Rien ne me touche autant comme de voir une personne assise sur un banc public, seule avec un livre entre les mains, submergée dans un monde qui n’appartient qu’à elle. J’ai envie de m’arrêter et de lui demander avec d’infinies précautions, sans la brusquer, car elle est en train de naviguer sur un grand océan et que je ne dois pas être la cause d’un naufrage, lui demander donc ce qui la transporte si loin dans ce livre au point d’y plonger en oubliant tout autour d’elle.
Ce n’est pas une fuite du réel. Cette personne existe, habite un lieu que je partage avec elle. Elle vit librement, mais s’émeut aussi à la lecture de mots chargés d’un pouvoir qui m’est inconnu. Elle enfourche un rayon de lumière comme une sorcière son balai et franchit des distances hors des espaces habituels pour mieux gouter à la nourriture des dieux.
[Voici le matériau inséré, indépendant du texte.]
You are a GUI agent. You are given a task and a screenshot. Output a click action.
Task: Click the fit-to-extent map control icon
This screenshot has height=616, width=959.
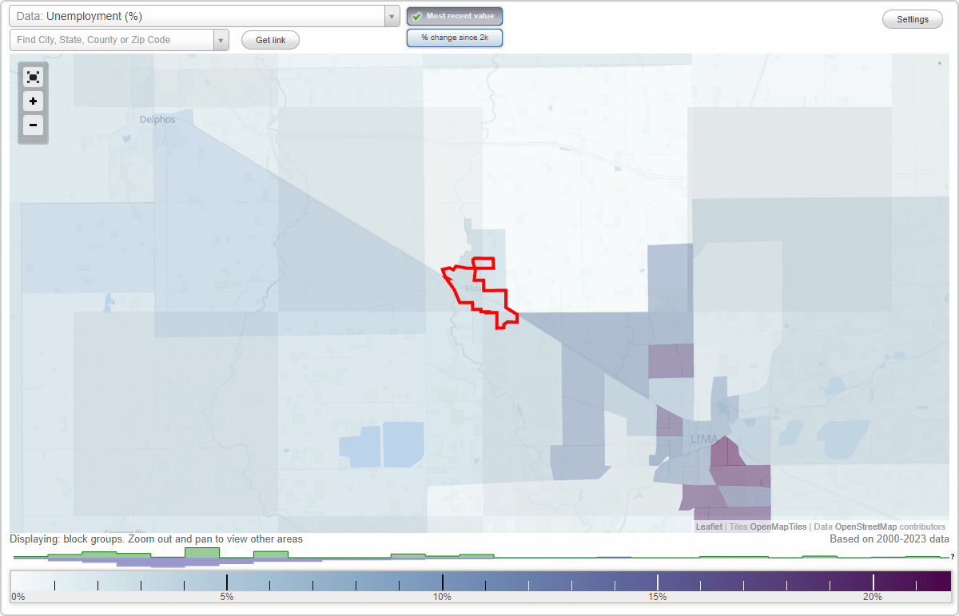pos(33,77)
Je sais que nous vivons dans un monde d’images fabriquées. Je connais la prodigieuse fascination de la télévision, du cinéma, de la vidéo, de « You Tube » auprès de la population. Ces médias sont la crème qui nage en surface de notre représentation du monde. Ils asservissent notre imaginaire.
Je n’apprends rien à personne en affirmant qu’une image vaut mille mots. Ce dicton appartient à la sagesse populaire. Mais que diriez-vous si je proclamais qu’avec mille mots nous pouvons créer aussi tout un univers? Que cet univers pourrait exhiber un nombre infini d’images qui nous appartiennent puisque nous en serions les cocréateurs avec l’écrivain?
Je parle d’imagination active et passive. Je parle des mots qui suscitent une attention accrue de notre part, ce côté actif qui vient nourrir notre propre créativité. L’imagination passive, en contrepartie, se nourrit des médias, s’assoit sur une tonne d’images prédigérées, toutes faites. Elle n’agit pas, elle se laisse bercer et berner. La facilité…
Rien ne me touche autant qu’un être qui invente avec un autre (l’écrivain et le lecteur) une réalité ainsi qu’une compréhension de cet infini partagé.